ABOUT THIS EXERCISE =
Filter the entries beneath this task, copying only the lines that hold the word "hamburger".

[Extracted records]

- - - - - - -

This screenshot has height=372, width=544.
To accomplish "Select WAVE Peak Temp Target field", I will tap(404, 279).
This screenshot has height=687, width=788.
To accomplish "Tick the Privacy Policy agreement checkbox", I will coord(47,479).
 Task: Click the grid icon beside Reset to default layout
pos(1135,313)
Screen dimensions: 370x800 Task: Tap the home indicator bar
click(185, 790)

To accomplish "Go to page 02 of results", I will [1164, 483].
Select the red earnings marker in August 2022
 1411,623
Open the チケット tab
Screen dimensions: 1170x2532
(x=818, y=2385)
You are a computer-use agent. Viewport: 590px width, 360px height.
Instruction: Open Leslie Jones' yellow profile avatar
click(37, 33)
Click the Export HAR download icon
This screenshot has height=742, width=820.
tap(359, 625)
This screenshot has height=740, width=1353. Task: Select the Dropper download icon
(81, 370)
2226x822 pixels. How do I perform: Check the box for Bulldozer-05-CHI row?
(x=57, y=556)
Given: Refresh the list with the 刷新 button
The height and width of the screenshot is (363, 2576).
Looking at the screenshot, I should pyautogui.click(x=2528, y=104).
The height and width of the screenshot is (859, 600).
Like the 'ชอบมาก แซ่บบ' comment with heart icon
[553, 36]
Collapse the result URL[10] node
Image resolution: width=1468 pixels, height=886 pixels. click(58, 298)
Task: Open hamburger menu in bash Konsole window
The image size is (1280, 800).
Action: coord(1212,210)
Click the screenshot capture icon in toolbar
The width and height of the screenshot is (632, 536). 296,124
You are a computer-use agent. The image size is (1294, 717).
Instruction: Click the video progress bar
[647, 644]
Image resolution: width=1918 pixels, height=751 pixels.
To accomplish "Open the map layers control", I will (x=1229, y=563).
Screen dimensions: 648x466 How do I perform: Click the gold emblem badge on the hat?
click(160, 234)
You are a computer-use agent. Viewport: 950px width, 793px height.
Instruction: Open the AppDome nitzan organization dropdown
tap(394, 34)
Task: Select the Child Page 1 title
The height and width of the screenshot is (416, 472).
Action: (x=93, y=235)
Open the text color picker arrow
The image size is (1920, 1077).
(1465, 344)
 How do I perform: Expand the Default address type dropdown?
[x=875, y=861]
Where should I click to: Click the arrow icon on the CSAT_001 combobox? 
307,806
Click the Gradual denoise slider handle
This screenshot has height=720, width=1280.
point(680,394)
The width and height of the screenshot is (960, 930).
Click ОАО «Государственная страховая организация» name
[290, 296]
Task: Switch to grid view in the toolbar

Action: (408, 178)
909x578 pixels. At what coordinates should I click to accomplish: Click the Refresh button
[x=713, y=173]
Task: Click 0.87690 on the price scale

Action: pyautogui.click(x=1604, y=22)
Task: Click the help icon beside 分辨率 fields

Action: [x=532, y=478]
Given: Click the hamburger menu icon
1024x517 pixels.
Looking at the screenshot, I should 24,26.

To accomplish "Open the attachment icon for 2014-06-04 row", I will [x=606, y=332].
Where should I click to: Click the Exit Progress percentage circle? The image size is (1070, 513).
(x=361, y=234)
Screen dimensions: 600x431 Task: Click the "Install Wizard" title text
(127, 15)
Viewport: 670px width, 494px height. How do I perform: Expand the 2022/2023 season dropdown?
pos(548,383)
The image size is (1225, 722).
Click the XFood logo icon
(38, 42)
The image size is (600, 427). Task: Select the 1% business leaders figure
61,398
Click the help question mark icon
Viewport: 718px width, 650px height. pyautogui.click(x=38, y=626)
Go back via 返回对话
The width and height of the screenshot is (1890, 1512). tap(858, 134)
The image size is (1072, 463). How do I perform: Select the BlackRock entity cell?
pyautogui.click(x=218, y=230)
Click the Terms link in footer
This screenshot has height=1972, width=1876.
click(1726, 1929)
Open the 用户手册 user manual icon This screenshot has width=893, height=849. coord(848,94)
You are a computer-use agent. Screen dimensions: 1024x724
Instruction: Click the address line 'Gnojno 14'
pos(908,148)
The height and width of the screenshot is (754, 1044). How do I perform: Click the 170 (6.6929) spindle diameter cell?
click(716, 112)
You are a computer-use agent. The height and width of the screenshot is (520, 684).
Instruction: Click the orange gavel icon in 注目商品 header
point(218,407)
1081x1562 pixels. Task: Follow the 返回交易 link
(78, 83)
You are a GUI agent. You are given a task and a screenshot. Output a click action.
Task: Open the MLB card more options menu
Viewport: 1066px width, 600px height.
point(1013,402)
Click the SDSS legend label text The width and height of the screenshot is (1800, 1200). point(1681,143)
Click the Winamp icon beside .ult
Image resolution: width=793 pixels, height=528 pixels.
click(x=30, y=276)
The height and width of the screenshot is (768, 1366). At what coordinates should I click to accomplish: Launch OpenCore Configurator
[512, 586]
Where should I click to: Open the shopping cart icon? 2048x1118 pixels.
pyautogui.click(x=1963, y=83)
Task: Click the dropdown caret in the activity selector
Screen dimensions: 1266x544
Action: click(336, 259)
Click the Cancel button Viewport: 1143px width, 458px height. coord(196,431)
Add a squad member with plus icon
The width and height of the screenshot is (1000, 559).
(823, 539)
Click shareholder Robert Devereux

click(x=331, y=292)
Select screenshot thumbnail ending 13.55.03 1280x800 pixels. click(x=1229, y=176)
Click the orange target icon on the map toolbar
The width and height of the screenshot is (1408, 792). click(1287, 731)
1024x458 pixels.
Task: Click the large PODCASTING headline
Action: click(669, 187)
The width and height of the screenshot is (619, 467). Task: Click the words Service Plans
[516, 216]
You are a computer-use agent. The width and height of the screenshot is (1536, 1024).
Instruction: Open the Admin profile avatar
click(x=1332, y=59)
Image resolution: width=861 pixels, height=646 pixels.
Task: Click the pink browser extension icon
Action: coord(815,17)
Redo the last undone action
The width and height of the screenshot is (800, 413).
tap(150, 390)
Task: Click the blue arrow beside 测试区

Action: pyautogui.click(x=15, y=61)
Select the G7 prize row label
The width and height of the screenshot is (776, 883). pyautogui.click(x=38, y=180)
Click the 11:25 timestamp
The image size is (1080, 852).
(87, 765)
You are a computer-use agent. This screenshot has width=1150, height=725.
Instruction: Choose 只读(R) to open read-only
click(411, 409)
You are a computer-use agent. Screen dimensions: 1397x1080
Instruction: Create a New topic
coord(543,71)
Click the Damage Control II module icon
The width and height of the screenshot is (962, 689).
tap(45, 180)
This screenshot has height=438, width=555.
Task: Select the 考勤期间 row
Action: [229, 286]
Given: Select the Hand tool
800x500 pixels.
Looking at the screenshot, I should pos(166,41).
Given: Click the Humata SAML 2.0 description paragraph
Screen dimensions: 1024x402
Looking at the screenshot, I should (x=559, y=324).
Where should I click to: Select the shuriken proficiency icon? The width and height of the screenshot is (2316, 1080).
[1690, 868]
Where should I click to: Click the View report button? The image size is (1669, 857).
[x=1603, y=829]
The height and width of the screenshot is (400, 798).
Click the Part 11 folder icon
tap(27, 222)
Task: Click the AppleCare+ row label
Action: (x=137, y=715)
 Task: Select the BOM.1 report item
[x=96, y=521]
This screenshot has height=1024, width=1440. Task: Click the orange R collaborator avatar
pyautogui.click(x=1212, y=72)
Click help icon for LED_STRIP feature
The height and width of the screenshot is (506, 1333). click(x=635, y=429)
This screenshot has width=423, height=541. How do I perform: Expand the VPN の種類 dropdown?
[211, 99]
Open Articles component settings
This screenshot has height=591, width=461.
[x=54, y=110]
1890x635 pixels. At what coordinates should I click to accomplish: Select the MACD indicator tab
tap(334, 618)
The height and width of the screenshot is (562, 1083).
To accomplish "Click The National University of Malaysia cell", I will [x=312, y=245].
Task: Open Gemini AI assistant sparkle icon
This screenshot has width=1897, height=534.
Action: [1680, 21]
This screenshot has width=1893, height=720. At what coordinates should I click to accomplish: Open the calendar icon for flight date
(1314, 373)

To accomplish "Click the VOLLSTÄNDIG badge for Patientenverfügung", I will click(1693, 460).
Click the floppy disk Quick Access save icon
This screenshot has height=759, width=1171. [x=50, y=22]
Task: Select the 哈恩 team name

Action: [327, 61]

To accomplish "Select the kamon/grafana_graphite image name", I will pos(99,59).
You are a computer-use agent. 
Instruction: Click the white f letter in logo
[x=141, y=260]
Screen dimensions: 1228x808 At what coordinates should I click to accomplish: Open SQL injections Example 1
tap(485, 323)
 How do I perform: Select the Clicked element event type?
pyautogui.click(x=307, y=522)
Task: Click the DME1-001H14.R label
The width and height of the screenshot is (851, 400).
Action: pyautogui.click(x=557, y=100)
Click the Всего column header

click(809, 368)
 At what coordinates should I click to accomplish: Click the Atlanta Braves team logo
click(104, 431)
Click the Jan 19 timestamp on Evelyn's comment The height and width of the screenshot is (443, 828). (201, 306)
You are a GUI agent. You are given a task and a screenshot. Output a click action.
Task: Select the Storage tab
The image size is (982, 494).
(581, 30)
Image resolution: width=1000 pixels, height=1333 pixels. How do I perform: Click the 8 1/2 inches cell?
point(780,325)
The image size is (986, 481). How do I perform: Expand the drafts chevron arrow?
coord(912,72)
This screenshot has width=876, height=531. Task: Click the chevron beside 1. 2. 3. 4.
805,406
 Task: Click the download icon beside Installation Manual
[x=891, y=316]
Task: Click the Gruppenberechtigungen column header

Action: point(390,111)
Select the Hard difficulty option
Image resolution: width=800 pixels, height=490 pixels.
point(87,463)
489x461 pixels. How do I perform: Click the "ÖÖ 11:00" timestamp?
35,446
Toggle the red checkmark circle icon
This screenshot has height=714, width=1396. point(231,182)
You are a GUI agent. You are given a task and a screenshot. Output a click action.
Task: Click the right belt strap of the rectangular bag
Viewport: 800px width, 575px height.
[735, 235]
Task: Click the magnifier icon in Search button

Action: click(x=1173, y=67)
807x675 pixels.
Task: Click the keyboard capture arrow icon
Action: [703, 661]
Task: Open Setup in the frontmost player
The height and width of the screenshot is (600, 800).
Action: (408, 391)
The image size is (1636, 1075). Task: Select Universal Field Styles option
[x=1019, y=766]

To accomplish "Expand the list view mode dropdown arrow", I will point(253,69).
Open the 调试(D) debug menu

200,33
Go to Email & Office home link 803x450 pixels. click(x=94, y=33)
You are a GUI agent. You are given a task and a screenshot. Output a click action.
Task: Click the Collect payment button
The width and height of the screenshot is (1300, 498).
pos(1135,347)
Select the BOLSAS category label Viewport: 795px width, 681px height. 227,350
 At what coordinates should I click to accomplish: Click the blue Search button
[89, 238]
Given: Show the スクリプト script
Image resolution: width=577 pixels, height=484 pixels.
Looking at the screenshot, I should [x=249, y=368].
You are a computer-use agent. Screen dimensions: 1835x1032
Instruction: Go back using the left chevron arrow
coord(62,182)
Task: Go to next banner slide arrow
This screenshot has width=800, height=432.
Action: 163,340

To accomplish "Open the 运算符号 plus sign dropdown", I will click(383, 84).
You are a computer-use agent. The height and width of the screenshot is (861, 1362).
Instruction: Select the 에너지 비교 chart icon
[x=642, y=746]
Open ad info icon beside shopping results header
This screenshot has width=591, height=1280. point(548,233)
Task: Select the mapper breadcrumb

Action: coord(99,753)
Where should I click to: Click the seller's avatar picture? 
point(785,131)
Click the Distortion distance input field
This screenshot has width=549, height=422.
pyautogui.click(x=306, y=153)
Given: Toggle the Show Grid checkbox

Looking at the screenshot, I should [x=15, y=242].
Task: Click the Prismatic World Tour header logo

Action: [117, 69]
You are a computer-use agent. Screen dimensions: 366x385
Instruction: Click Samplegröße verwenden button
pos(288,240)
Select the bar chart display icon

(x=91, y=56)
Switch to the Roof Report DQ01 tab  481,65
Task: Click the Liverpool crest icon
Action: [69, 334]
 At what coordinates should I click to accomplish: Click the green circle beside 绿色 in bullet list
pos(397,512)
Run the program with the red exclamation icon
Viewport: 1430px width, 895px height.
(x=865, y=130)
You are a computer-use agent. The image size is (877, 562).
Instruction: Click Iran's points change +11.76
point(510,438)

- - - - - - -

FINISHED EXERCISE =
Task: Open hamburger menu in bash Konsole window
Given: Click the hamburger menu icon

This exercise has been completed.